Despite besting 17 rivals in the Republican primary — and attracting large crowds in states like Mississippi — Donald Trump seems to be on his way to a landslide defeat in November’s election. The GOP nominee’s staunchest backers have struggled to make sense of this baffling phenomenon, with many seeing no other explanation for Trump’s polling woes than a vast conspiracy to rig public opinion surveys — and/or the general election, itself.
But the lamestream media’s latest (skewed) poll suggests an alternative account of the mogul’s troubles: It turns out Trump’s base and the rest of the country have radically different opinions about politics.

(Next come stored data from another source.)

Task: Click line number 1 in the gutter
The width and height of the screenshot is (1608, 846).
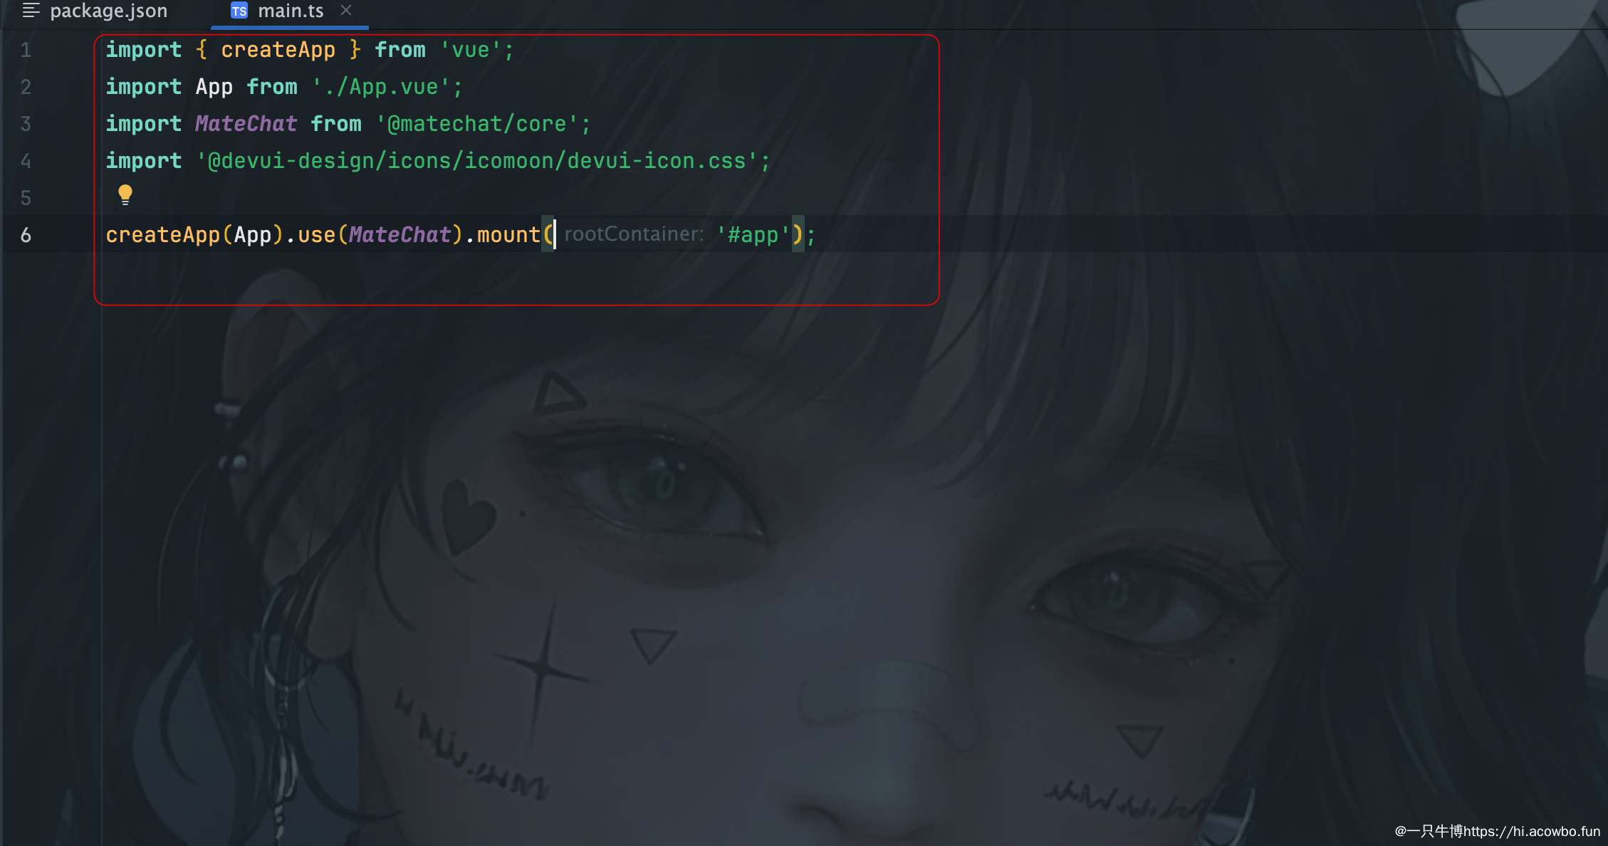Action: pos(26,50)
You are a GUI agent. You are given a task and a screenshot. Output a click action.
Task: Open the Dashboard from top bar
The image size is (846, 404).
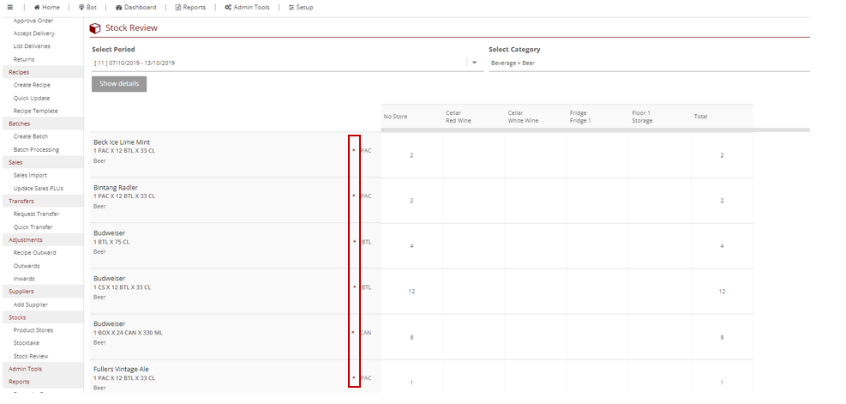pyautogui.click(x=135, y=7)
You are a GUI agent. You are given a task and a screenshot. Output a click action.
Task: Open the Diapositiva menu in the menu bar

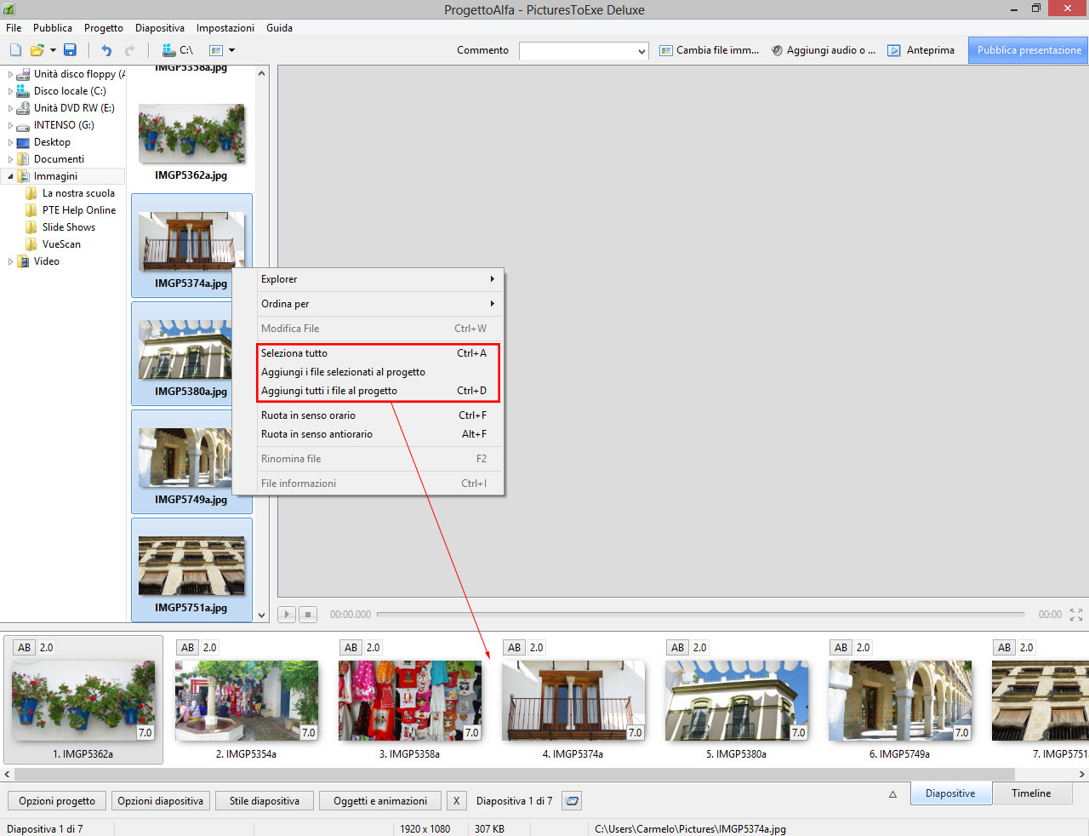coord(159,28)
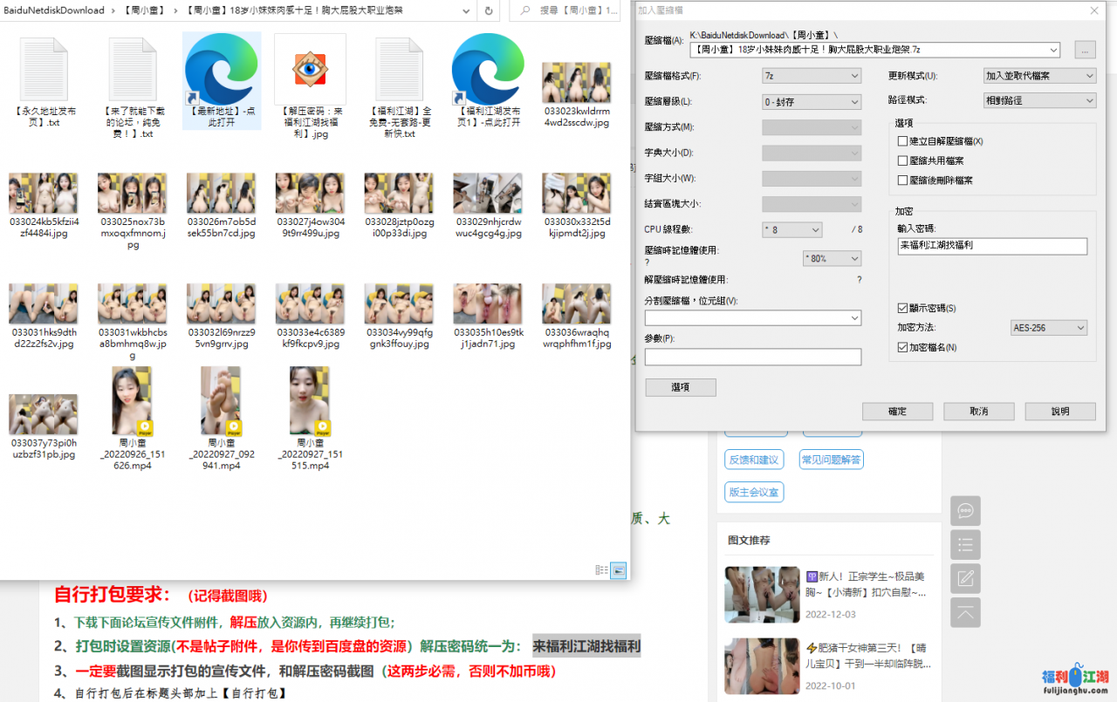Expand the 加密方法 AES-256 dropdown
This screenshot has width=1117, height=702.
[1048, 328]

Only 18 percent of Americans believe that undocumented immigrants “are not as honest and hardworking as U.S. citizens.” Among Trump’s strongest supporters, that figure is 34 percent — six points higher than among Republican voters, as a whole. Even more starkly, while just 27 percent of all voters think the undocumented are more likely to commit “serious crimes” than are other Americans, 59 percent of Trump’s base says the opposite. That puts Trumpists out of step for the majority of their own Party, as 52 percent of Republicans say the undocumented are no more criminal than the rest of us sinners.
But the most significant finding in Pew’s survey might be this: A full 57 percent of Republican voters think finding a pathway to citizenship for the undocumented should be one of the priorities of immigration reform. And large pluralities within both parties believe immigration reform should pair such a pathway with “better border security and stronger law enforcement.” Which is to say, there is bipartisan support for every immigration reform package Congress has ever killed.

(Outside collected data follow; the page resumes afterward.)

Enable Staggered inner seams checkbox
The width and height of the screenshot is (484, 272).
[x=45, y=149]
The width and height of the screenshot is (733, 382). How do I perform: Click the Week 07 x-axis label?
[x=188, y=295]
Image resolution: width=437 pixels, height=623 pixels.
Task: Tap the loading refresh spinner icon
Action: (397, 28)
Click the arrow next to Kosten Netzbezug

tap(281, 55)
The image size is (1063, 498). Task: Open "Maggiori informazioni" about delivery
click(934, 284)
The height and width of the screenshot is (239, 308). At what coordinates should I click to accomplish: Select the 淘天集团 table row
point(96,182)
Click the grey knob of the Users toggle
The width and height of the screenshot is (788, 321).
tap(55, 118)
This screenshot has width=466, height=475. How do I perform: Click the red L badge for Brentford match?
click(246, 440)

Still, the parties remain divided on the border-wall idea. But among all voters, there’s consensus that walling off our southern border is not a worthwhile use of taxpayer (and/or Mexico’s) money. Heck, even a majority of white Americans think the wall is a dumb idea.
All of which goes a ways toward explaining why Trump is trying to “soften” his stance on immigration — while refusing to explicitly commit himself to the pathway to legalization that his supporters’ vociferously oppose.
Unless, of course, all of this survey data was manipulated by George Soros to conceal the overwhelming popularity of Trump’s agenda.
We report, you decide.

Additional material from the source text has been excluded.